**Your goal:**
Answer these from the quadratic equation thread:
(a) What values for a, b and c does the first answer get by comparing the equations?
(b) In the second answer, as what product is the 12 under the square root rewritten?
(c) What two roots does the first answer state at its end?

**Supplied passage:**
Question

solve Using the quadratic formula:x^2_4x+1=0​

Answer 1

Answer:

Given Equation:

→ x² - 4x + 1 = 0

General Equation of a Quadratic Polynomial:

→ ax² + bx + c

Comparing both the equations we get:

⇒ a = 1, b = -4, c = 1

The quadratic formula in terms of a, b and c is given as:

$\boxed{ \bf{x = \dfrac{ - b \pm \sqrt{b^2 - 4ac}}{2a}}}$

Substituting the given information we get:

$x = \dfrac{ -(-4) \pm \sqrt{16 - 4(1)(1)}}{2\times1}\\\\\\x = \dfrac{ 4 \pm \sqrt{12}}{2}\\\\\\x = \dfrac{ 4 \pm 2\sqrt{3}}{2}\\\\\\\boxed{ \bf{x = 2 \pm \sqrt{3}}}$

Hence the values of 'x' or roots of the given quadratic equation are:

→ x = 2 + √3

→ x = 2 - √3

Answer 2

Solution:

$x = 2 - \sqrt{3 \: } \: and \: x = 2 + \sqrt{3 \: }$

Step-by-step explanation:

The quadratic formula states:

For ax² + bx + c = 0, the values of x which are the solutions to the equation are given by:

$x = \frac { - b \: ±\sqrt{ {b}^{2} - (4ac) \: } }{2 \: . \: a} \: \:$

Substituting:

1 for a

-4 for b

1 for c gives:

$x = \frac{ - ( - 4) ± \sqrt{ {( - 4) }^{2} - (4 \: . \: 1 \: . \: 1)} }{2 \: . \: 1}$

$x = \frac{ \: \: 4± \sqrt{16 - 4 \: \: } }{2}$

$x = \frac{ \: 4± \sqrt{12 \: } }{2}$

$x = \frac{ \: 4 - \sqrt{4 \: . \: 3 \: }}{2} \: and \: x = \frac{ \: 4 \: + \: \sqrt{4 \: . \: 3 \: }}{2} \:$

$x = \frac{ \: 4 - \sqrt{4 }\sqrt{3} \: }{2} \: and \: x = \frac{ \: 4 \: + \: \sqrt{4 }\sqrt{3} \: }{2}$

$x = \frac{ \: 4 - 2 \sqrt{3} \: }{2} \: and \: x = \frac{ \: 4 + 2 \sqrt{3} \: }{2}$

$x = \frac{4}{2} - \frac{ \: 2 \sqrt{3 \: } }{2} \: and \: x = \frac{4}{2} - \frac{ \: 2 \sqrt{3 \: } }{2}$

$x = 2 - \sqrt{3 \: } \: and \: x = 2 + \sqrt{3 \: }$

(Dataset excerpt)

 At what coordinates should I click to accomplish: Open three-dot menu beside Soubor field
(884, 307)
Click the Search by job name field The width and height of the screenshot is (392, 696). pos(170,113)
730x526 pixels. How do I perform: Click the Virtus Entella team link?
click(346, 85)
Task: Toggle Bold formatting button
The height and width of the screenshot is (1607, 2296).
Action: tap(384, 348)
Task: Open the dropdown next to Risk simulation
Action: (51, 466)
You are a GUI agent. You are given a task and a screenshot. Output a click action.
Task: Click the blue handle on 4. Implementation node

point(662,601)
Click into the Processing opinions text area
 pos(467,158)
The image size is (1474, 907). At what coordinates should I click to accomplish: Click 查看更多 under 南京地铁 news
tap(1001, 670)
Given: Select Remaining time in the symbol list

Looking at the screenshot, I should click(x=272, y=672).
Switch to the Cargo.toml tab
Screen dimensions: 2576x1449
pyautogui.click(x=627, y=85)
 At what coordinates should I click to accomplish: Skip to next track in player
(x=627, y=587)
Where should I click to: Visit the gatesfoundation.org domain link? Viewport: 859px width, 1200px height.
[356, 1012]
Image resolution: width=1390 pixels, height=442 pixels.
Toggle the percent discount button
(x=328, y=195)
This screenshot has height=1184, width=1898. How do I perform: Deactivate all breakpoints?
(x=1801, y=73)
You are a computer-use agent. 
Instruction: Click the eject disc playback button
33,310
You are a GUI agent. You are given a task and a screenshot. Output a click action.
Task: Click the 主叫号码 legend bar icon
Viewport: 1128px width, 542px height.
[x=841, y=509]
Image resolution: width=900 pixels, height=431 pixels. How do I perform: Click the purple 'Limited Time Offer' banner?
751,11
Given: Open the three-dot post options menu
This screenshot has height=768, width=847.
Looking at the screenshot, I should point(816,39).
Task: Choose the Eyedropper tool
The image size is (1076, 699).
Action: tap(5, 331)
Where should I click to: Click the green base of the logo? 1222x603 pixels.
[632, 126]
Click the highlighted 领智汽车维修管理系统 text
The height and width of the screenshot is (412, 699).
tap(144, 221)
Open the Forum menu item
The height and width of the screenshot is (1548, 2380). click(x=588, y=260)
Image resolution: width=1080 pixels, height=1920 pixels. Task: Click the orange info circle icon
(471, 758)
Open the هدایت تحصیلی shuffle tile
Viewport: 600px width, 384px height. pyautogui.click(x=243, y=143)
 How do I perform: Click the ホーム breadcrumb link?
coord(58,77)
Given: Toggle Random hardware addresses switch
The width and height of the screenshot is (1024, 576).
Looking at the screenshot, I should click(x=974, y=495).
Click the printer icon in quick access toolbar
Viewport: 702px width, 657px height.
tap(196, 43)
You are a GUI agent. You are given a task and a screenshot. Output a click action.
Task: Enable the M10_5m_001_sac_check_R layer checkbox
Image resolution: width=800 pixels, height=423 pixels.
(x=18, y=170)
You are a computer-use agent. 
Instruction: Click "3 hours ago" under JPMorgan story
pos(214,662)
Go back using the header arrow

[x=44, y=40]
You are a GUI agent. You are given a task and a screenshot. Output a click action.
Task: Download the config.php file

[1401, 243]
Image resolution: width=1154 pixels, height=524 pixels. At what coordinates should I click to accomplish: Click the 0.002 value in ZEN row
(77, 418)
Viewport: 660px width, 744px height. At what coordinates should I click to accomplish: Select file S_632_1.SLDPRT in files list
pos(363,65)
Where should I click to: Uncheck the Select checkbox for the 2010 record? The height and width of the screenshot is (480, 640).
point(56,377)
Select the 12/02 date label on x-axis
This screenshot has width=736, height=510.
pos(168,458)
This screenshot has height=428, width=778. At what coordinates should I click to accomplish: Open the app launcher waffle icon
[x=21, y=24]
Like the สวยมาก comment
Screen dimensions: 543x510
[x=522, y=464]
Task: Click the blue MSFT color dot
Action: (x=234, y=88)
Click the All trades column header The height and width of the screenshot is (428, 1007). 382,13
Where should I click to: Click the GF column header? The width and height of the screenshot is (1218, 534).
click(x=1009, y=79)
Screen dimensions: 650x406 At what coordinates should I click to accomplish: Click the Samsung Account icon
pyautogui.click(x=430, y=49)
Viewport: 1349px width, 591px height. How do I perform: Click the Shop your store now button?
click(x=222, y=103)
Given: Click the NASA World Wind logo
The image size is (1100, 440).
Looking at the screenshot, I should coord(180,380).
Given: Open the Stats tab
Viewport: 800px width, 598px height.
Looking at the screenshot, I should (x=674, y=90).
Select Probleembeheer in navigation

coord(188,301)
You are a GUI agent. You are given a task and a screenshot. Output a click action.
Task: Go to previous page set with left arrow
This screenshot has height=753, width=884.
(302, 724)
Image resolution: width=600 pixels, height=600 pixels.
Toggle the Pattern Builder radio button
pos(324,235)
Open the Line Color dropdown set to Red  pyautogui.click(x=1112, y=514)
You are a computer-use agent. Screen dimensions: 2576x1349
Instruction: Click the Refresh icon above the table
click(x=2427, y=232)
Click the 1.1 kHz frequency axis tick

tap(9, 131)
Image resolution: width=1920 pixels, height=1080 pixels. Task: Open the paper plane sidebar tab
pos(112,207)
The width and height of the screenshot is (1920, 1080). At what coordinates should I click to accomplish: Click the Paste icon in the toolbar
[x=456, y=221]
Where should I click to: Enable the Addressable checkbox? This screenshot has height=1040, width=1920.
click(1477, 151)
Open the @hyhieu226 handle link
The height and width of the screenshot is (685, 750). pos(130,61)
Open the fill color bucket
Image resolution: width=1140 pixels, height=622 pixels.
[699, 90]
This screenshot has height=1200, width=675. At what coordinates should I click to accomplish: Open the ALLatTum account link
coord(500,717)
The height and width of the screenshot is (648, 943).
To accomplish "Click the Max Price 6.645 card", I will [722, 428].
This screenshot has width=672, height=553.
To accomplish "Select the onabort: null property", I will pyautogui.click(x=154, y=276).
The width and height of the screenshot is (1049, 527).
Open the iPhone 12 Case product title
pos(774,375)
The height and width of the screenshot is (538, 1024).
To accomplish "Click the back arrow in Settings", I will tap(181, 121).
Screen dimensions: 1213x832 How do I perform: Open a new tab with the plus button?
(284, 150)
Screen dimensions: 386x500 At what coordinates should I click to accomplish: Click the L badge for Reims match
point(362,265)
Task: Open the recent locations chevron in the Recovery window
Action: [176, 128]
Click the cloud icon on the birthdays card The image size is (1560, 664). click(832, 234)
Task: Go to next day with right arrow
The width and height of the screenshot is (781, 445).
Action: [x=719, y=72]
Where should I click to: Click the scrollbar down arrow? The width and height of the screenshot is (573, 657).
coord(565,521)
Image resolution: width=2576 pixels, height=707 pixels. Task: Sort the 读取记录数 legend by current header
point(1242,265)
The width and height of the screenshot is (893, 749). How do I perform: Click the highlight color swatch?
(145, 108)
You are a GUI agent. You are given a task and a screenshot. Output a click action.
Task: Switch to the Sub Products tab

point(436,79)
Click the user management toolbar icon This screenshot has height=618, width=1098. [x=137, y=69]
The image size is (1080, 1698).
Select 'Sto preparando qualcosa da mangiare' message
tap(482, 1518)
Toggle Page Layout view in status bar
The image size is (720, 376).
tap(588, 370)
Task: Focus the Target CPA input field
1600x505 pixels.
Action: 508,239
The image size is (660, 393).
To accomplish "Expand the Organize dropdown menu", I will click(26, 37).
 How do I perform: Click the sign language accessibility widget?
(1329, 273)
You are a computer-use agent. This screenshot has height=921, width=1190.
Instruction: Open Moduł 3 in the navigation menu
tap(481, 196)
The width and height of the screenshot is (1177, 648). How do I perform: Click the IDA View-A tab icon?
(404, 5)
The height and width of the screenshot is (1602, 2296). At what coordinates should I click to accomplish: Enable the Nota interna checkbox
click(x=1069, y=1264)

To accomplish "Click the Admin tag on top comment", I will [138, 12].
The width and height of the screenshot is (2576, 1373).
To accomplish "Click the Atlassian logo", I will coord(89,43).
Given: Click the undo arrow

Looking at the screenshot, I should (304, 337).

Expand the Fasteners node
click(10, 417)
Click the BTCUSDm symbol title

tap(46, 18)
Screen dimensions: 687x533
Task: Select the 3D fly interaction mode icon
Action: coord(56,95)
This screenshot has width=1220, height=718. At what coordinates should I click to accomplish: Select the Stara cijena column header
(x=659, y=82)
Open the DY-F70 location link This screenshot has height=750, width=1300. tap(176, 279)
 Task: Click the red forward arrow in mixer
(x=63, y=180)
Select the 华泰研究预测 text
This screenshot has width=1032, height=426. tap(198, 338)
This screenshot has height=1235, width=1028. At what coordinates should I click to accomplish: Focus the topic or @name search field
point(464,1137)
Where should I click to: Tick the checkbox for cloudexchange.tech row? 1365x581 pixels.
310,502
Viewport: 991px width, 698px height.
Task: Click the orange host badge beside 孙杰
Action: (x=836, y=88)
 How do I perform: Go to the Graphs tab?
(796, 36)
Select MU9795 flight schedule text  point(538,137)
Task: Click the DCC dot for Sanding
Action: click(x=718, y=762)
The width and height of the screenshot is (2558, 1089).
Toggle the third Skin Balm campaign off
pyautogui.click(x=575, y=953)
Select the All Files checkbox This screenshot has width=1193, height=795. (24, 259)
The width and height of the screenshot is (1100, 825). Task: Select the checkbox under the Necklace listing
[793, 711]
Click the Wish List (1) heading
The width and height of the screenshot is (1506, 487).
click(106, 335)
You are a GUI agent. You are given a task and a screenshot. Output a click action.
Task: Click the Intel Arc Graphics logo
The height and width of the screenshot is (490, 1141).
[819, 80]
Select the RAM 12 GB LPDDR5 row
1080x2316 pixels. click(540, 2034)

**Correct output:**
(a) a = 1, b = -4, c = 1
(b) 4 · 3
(c) x = 2 + √3 and x = 2 - √3